| WORK REQUEST |
The entries are to be repeated in full, without any change.

***** DATA FOR ANALYSIS

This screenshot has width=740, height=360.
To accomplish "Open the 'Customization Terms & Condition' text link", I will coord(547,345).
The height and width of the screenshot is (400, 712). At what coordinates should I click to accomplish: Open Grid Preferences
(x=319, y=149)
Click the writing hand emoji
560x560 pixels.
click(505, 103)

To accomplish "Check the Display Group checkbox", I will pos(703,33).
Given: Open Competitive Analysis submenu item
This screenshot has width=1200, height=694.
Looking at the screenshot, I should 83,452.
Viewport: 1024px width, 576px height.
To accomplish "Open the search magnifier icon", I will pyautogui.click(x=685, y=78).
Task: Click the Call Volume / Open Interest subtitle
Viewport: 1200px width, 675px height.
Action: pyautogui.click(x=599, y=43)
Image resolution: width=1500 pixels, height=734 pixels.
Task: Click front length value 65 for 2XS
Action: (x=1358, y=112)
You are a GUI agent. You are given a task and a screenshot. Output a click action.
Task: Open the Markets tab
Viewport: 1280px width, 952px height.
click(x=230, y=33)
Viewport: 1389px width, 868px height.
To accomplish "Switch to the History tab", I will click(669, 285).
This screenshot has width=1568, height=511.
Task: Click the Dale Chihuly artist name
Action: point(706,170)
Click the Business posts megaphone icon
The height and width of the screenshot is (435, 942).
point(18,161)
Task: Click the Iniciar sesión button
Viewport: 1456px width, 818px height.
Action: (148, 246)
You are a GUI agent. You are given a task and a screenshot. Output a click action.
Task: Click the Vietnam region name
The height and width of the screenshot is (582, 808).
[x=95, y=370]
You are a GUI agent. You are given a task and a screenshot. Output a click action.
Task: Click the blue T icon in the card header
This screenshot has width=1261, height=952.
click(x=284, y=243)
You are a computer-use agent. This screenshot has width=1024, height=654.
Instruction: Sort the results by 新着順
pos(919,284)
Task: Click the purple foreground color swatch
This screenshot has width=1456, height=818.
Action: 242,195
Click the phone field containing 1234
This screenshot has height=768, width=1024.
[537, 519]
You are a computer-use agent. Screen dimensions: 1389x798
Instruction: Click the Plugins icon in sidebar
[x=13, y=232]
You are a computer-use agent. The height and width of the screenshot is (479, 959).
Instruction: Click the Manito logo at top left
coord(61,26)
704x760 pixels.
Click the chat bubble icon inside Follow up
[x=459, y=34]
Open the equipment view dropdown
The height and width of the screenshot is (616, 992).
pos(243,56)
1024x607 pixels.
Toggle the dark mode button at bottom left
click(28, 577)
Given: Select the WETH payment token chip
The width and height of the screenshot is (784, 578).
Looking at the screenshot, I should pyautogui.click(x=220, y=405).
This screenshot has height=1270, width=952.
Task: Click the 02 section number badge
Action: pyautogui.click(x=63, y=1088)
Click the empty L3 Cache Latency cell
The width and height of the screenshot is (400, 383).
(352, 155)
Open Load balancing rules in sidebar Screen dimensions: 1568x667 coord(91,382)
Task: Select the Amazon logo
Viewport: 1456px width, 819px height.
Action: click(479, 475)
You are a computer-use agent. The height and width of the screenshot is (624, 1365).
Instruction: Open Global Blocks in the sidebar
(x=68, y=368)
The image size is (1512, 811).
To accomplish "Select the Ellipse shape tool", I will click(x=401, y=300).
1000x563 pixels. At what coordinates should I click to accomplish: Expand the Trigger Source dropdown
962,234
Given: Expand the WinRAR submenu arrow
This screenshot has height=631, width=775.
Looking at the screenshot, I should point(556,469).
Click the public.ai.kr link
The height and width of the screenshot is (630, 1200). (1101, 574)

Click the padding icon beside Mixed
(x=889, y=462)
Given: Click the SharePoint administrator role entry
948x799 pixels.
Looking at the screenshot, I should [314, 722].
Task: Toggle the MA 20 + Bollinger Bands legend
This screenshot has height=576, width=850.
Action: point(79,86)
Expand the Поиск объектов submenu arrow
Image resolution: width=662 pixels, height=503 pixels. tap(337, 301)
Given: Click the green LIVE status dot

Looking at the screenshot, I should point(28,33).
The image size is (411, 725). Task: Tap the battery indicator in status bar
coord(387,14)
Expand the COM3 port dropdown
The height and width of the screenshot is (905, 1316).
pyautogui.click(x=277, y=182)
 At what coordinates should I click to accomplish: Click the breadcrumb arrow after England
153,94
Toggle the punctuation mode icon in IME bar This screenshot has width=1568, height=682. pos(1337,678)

**********

| RESPONSE BELOW |
This screenshot has width=740, height=360.
To accomplish "Open the 'Customization Terms & Condition' text link", I will coord(547,345).
The height and width of the screenshot is (400, 712). At what coordinates should I click to accomplish: Open Grid Preferences
(x=319, y=149)
Click the writing hand emoji
560x560 pixels.
click(505, 103)

To accomplish "Check the Display Group checkbox", I will pos(703,33).
Given: Open Competitive Analysis submenu item
This screenshot has width=1200, height=694.
Looking at the screenshot, I should 83,452.
Viewport: 1024px width, 576px height.
To accomplish "Open the search magnifier icon", I will pyautogui.click(x=685, y=78).
Task: Click the Call Volume / Open Interest subtitle
Viewport: 1200px width, 675px height.
Action: pyautogui.click(x=599, y=43)
Image resolution: width=1500 pixels, height=734 pixels.
Task: Click front length value 65 for 2XS
Action: (x=1358, y=112)
You are a GUI agent. You are given a task and a screenshot. Output a click action.
Task: Open the Markets tab
Viewport: 1280px width, 952px height.
click(x=230, y=33)
Viewport: 1389px width, 868px height.
To accomplish "Switch to the History tab", I will click(669, 285).
This screenshot has width=1568, height=511.
Task: Click the Dale Chihuly artist name
Action: point(706,170)
Click the Business posts megaphone icon
The height and width of the screenshot is (435, 942).
point(18,161)
Task: Click the Iniciar sesión button
Viewport: 1456px width, 818px height.
Action: (148, 246)
You are a GUI agent. You are given a task and a screenshot. Output a click action.
Task: Click the Vietnam region name
The height and width of the screenshot is (582, 808).
[x=95, y=370]
You are a GUI agent. You are given a task and a screenshot. Output a click action.
Task: Click the blue T icon in the card header
This screenshot has width=1261, height=952.
click(x=284, y=243)
You are a computer-use agent. This screenshot has width=1024, height=654.
Instruction: Sort the results by 新着順
pos(919,284)
Task: Click the purple foreground color swatch
This screenshot has width=1456, height=818.
Action: 242,195
Click the phone field containing 1234
This screenshot has height=768, width=1024.
[537, 519]
You are a computer-use agent. Screen dimensions: 1389x798
Instruction: Click the Plugins icon in sidebar
[x=13, y=232]
You are a computer-use agent. The height and width of the screenshot is (479, 959).
Instruction: Click the Manito logo at top left
coord(61,26)
704x760 pixels.
Click the chat bubble icon inside Follow up
[x=459, y=34]
Open the equipment view dropdown
The height and width of the screenshot is (616, 992).
pos(243,56)
1024x607 pixels.
Toggle the dark mode button at bottom left
click(28, 577)
Given: Select the WETH payment token chip
The width and height of the screenshot is (784, 578).
Looking at the screenshot, I should pyautogui.click(x=220, y=405).
This screenshot has height=1270, width=952.
Task: Click the 02 section number badge
Action: pyautogui.click(x=63, y=1088)
Click the empty L3 Cache Latency cell
The width and height of the screenshot is (400, 383).
(352, 155)
Open Load balancing rules in sidebar Screen dimensions: 1568x667 coord(91,382)
Task: Select the Amazon logo
Viewport: 1456px width, 819px height.
Action: click(479, 475)
You are a computer-use agent. The height and width of the screenshot is (624, 1365).
Instruction: Open Global Blocks in the sidebar
(x=68, y=368)
The image size is (1512, 811).
To accomplish "Select the Ellipse shape tool", I will click(x=401, y=300).
1000x563 pixels. At what coordinates should I click to accomplish: Expand the Trigger Source dropdown
962,234
Given: Expand the WinRAR submenu arrow
This screenshot has height=631, width=775.
Looking at the screenshot, I should point(556,469).
Click the public.ai.kr link
The height and width of the screenshot is (630, 1200). (1101, 574)

Click the padding icon beside Mixed
(x=889, y=462)
Given: Click the SharePoint administrator role entry
948x799 pixels.
Looking at the screenshot, I should [314, 722].
Task: Toggle the MA 20 + Bollinger Bands legend
This screenshot has height=576, width=850.
Action: point(79,86)
Expand the Поиск объектов submenu arrow
Image resolution: width=662 pixels, height=503 pixels. tap(337, 301)
Given: Click the green LIVE status dot

Looking at the screenshot, I should point(28,33).
The image size is (411, 725). Task: Tap the battery indicator in status bar
coord(387,14)
Expand the COM3 port dropdown
The height and width of the screenshot is (905, 1316).
pyautogui.click(x=277, y=182)
 At what coordinates should I click to accomplish: Click the breadcrumb arrow after England
153,94
Toggle the punctuation mode icon in IME bar This screenshot has width=1568, height=682. pos(1337,678)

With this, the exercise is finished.